§ WHAT TO WORK ON:
Skip all pictures; return exactly the lines from the one containing "Given: Open the Details page icon" through the end of the data.

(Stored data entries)
================
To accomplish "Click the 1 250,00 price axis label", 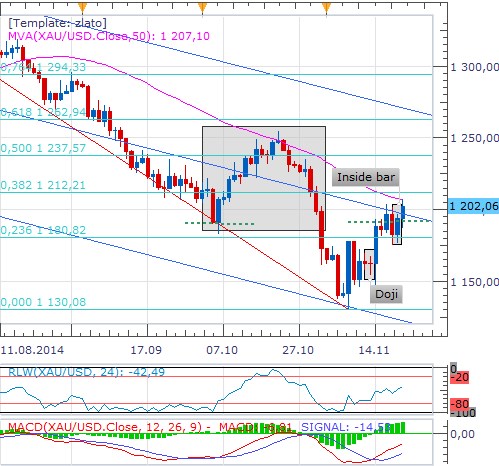I will (x=475, y=138).
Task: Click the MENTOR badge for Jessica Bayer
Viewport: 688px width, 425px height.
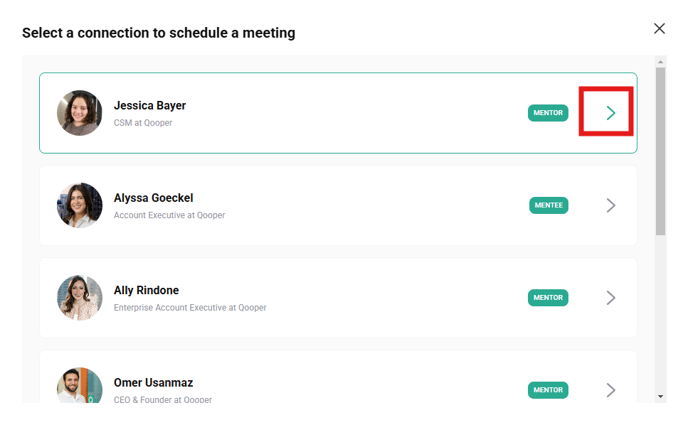Action: (548, 113)
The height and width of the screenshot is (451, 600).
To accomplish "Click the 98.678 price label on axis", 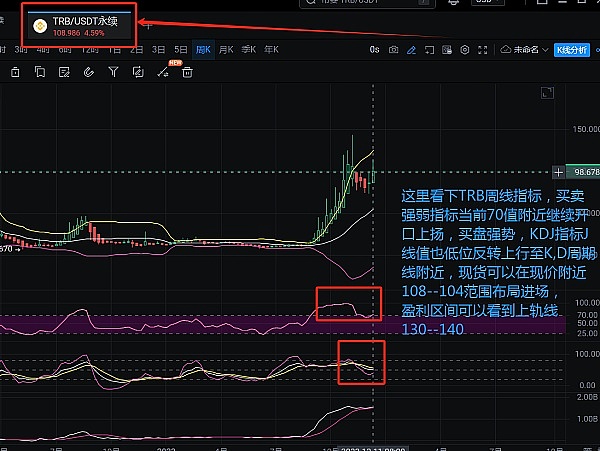I will tap(581, 172).
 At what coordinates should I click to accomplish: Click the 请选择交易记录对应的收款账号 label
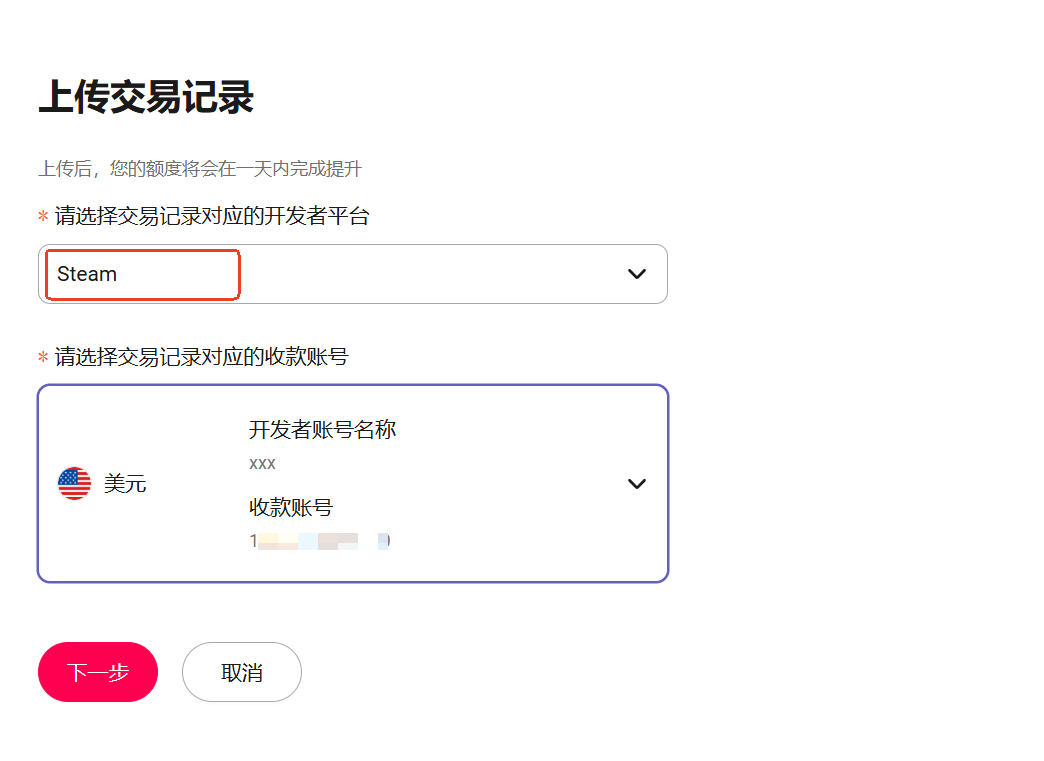pos(201,356)
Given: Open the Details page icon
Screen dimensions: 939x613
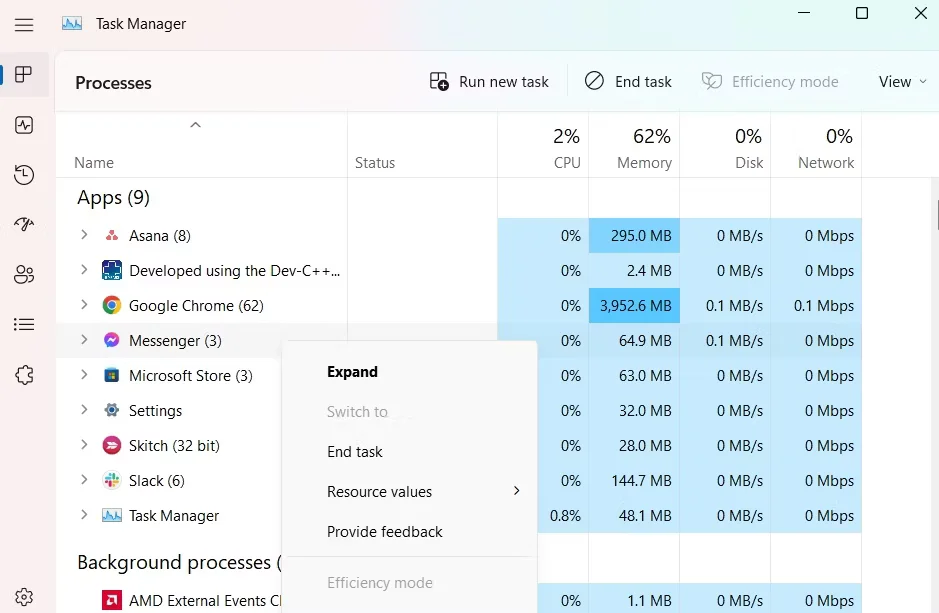Looking at the screenshot, I should click(23, 324).
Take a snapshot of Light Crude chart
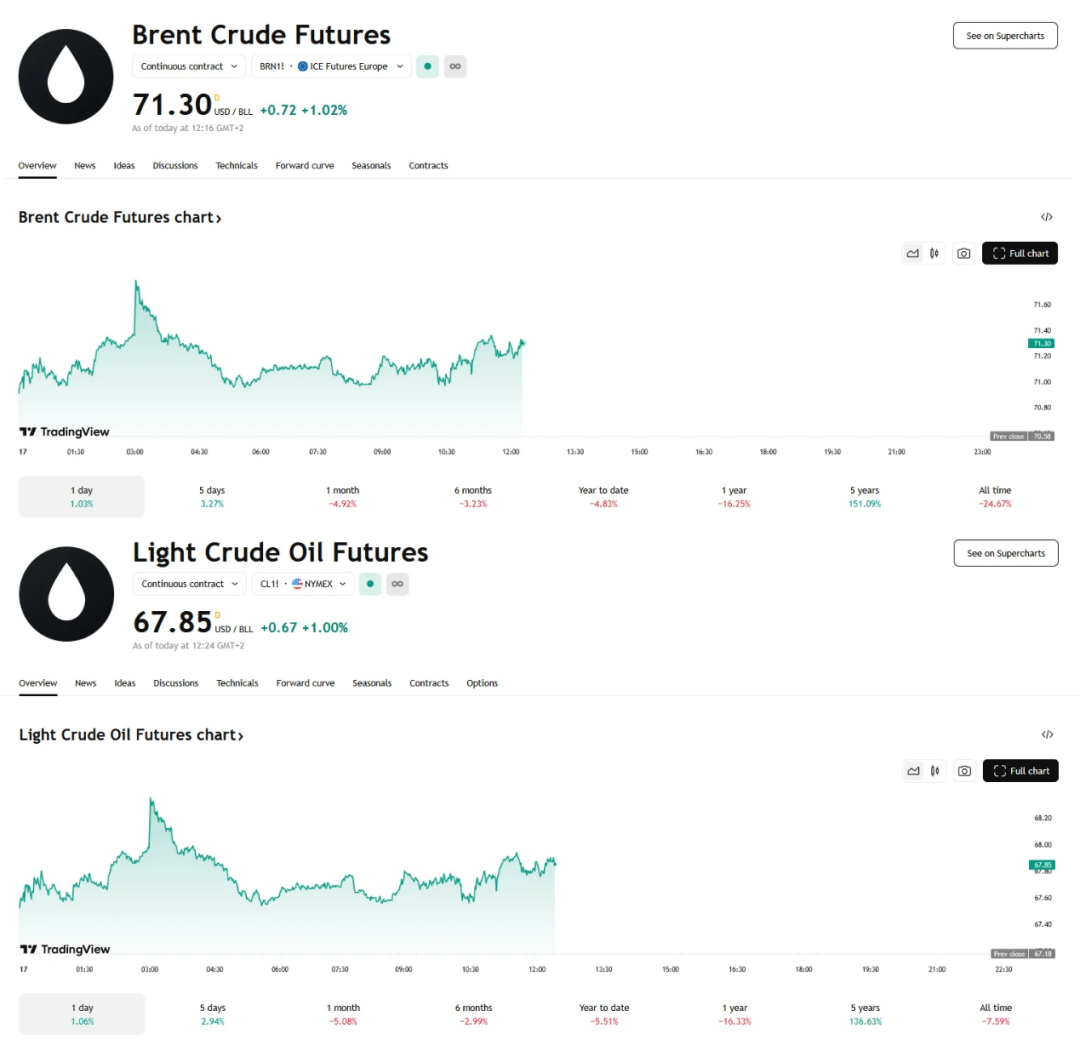 click(964, 771)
================
§ COMPLETED TASK:
Given: Open the Details page icon
Screen dimensions: 939x613
Looking at the screenshot, I should click(23, 324).
Take a snapshot of Light Crude chart
 click(964, 771)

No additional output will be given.